Dataset rows —
****

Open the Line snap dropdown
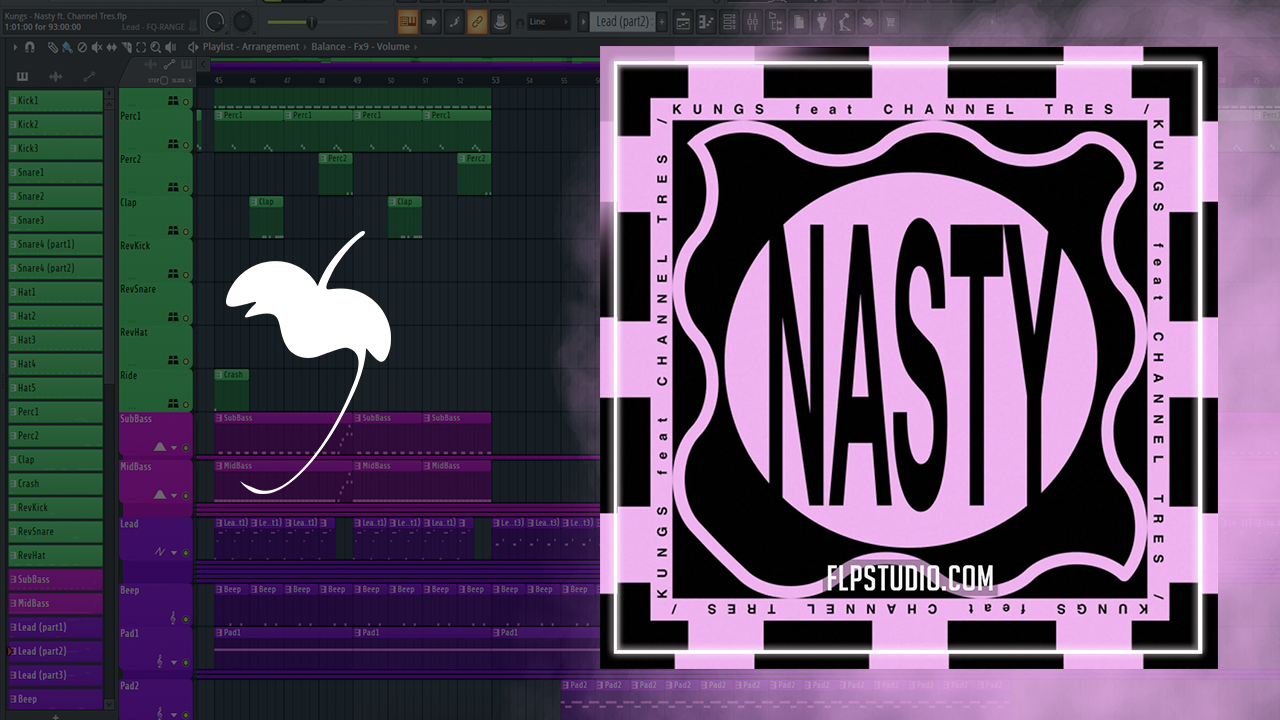coord(548,21)
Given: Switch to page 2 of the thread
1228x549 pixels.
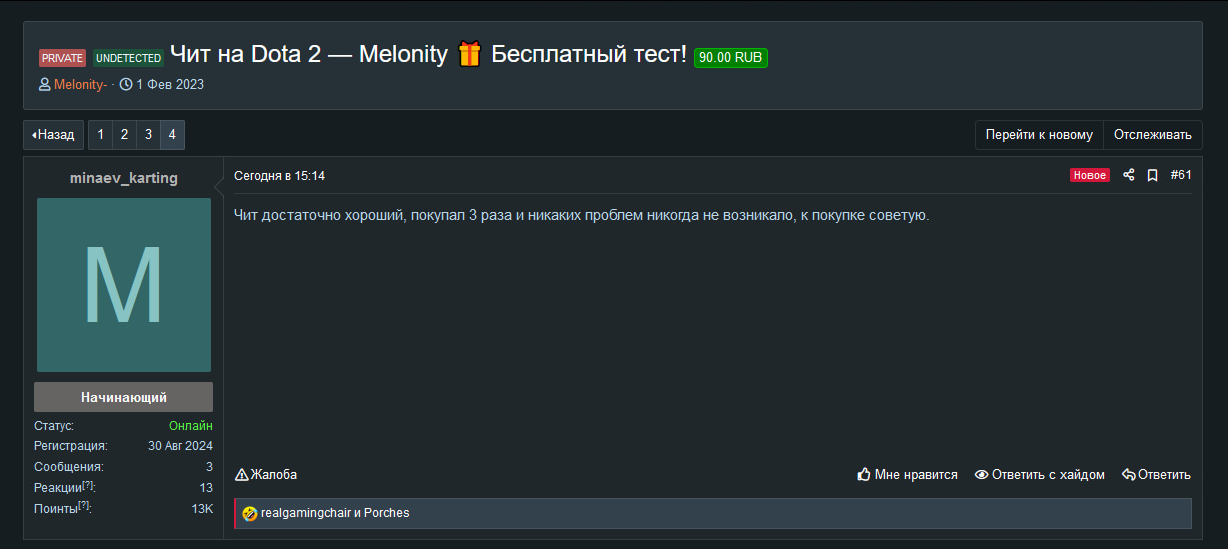Looking at the screenshot, I should (124, 135).
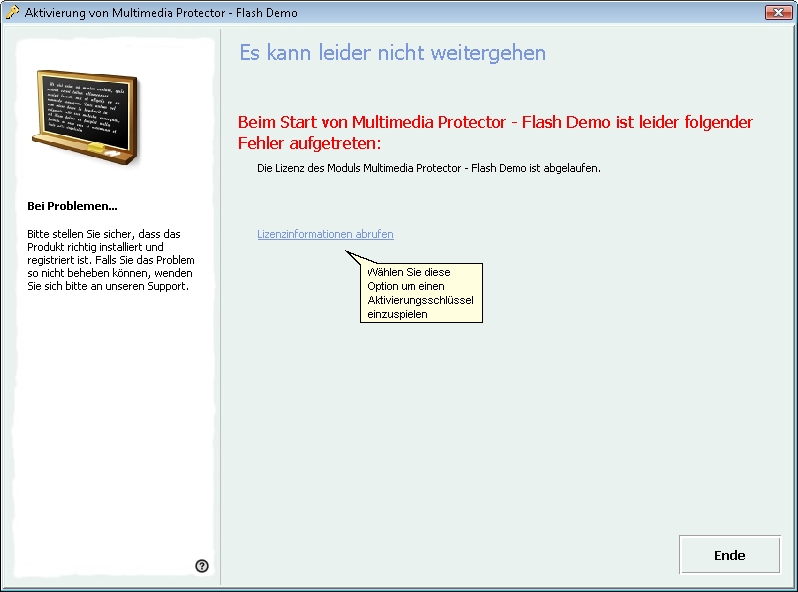Image resolution: width=798 pixels, height=592 pixels.
Task: Click the application icon in the title bar
Action: (x=12, y=13)
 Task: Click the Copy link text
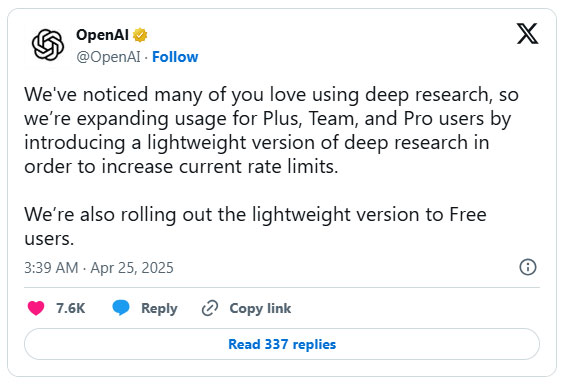tap(260, 308)
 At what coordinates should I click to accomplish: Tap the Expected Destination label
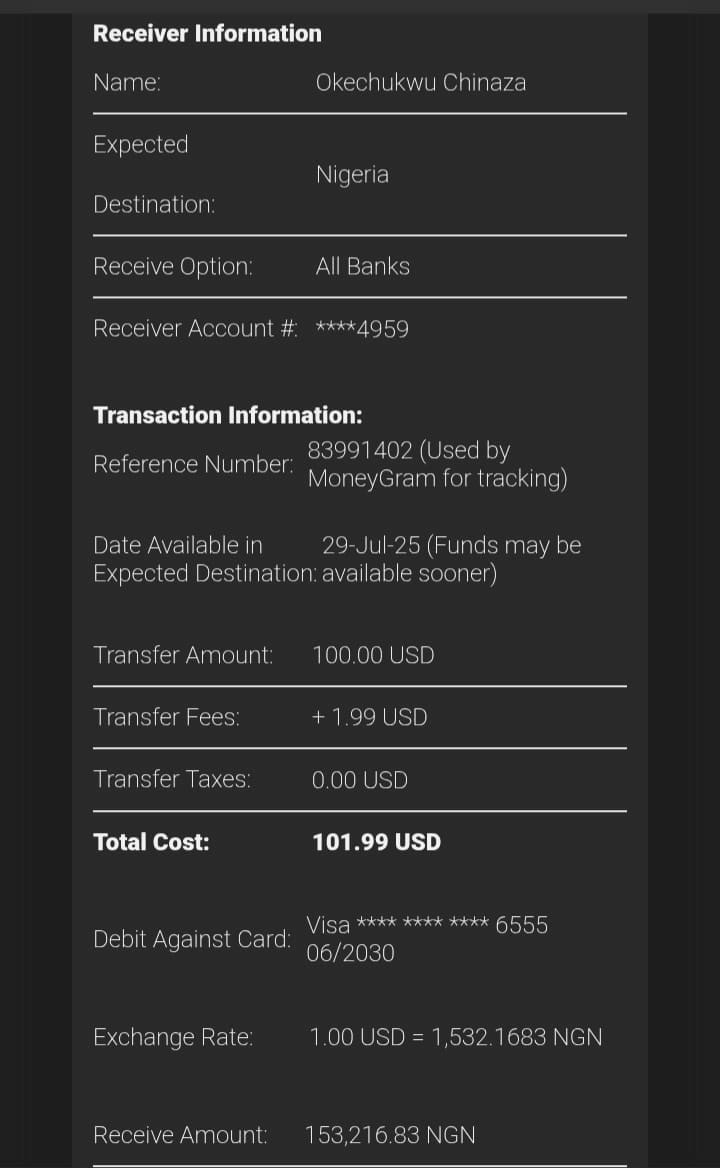tap(153, 174)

****

Set problem — Switch "dropdown" to "drop-down menu" in all the items above, change nothing else, and write the lines out again with the pictures omitted.

Task result —
Open the Line snap drop-down menu
coord(548,21)
Given: Switch to page 2 of the thread
1228x549 pixels.
Looking at the screenshot, I should (124, 135).
Image resolution: width=798 pixels, height=592 pixels.
Task: Click the application icon in the title bar
Action: (x=12, y=13)
 Task: Click the Copy link text
tap(260, 308)
 At what coordinates should I click to accomplish: Tap the Expected Destination label
tap(153, 174)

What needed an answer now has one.